Exercise prompt:
Could you please output only the lines from the one holding "This screenshot has width=313, height=100." through the end of the listing below, exactly as written and without pictures?
----------------------------------------
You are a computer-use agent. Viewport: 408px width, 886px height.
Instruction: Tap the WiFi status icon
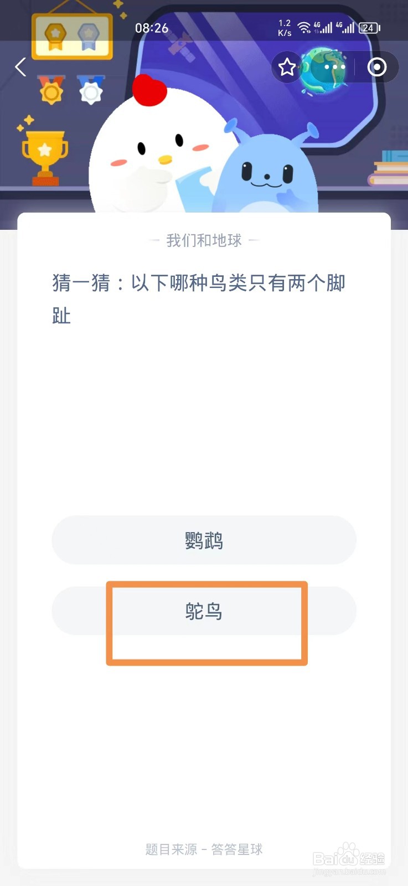tap(304, 28)
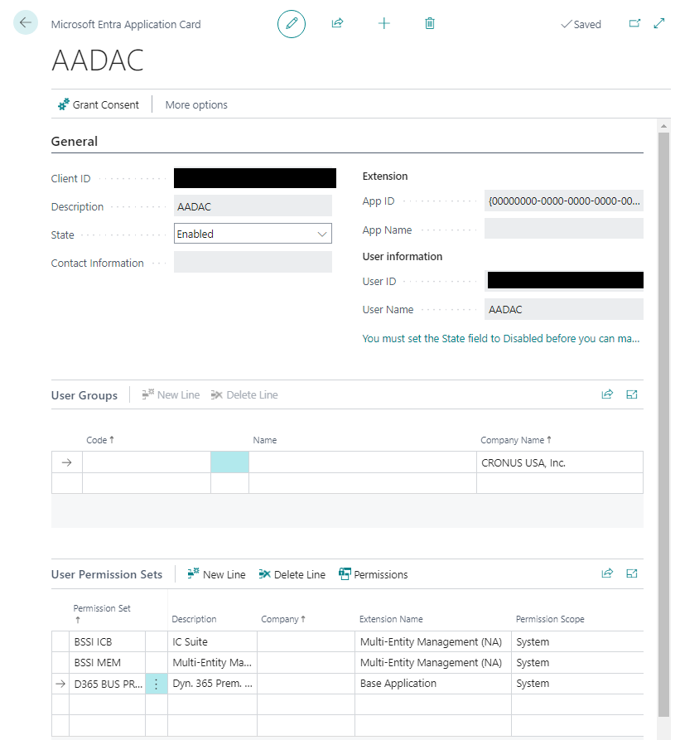Edit the record using the pencil icon
The width and height of the screenshot is (680, 740).
291,23
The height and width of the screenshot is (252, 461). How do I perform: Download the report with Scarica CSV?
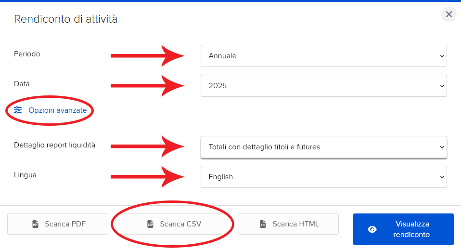click(x=173, y=224)
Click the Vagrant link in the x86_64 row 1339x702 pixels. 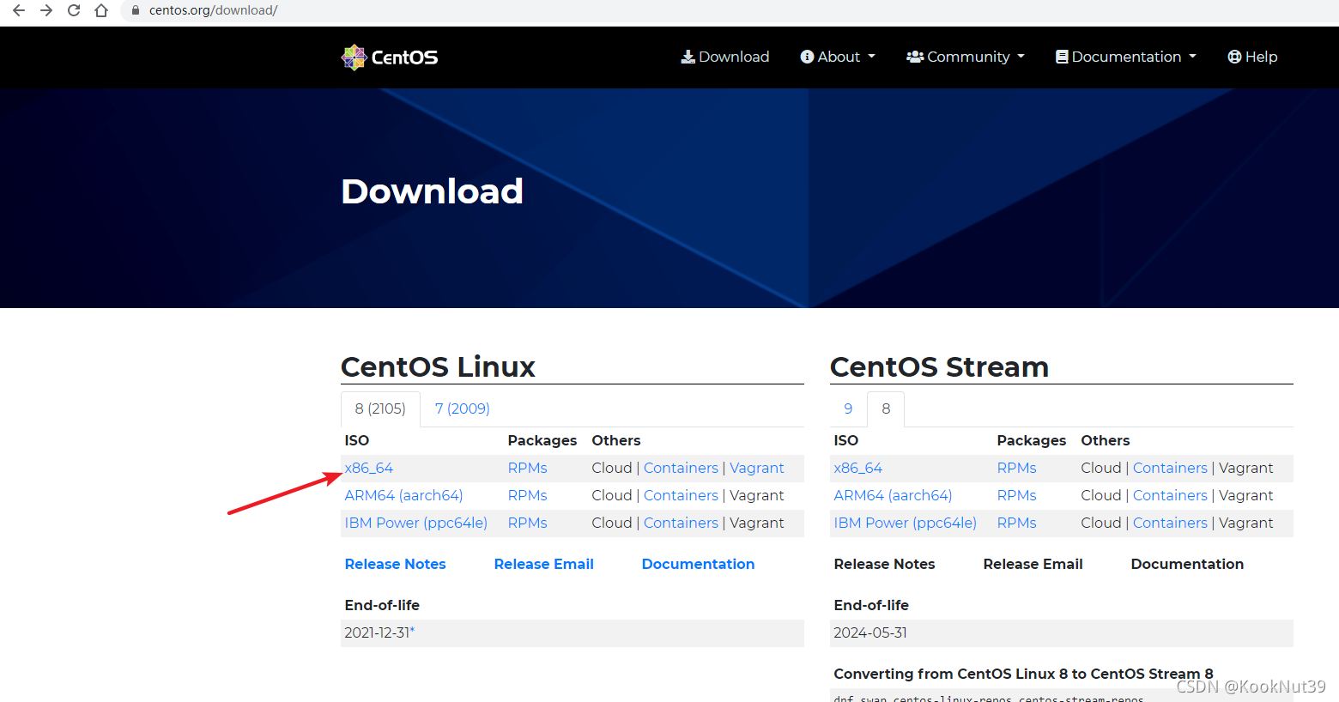pyautogui.click(x=756, y=468)
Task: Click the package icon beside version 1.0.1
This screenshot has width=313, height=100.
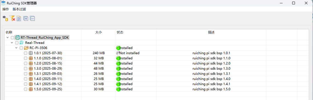Action: (31, 53)
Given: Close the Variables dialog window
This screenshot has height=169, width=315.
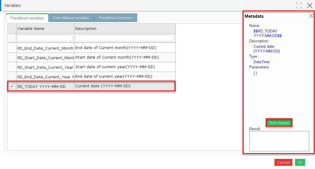Looking at the screenshot, I should 310,6.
----------------------------------------
Answer:
This screenshot has width=313, height=100.
Action: (31, 53)
Given: Close the Variables dialog window
This screenshot has height=169, width=315.
Looking at the screenshot, I should 310,6.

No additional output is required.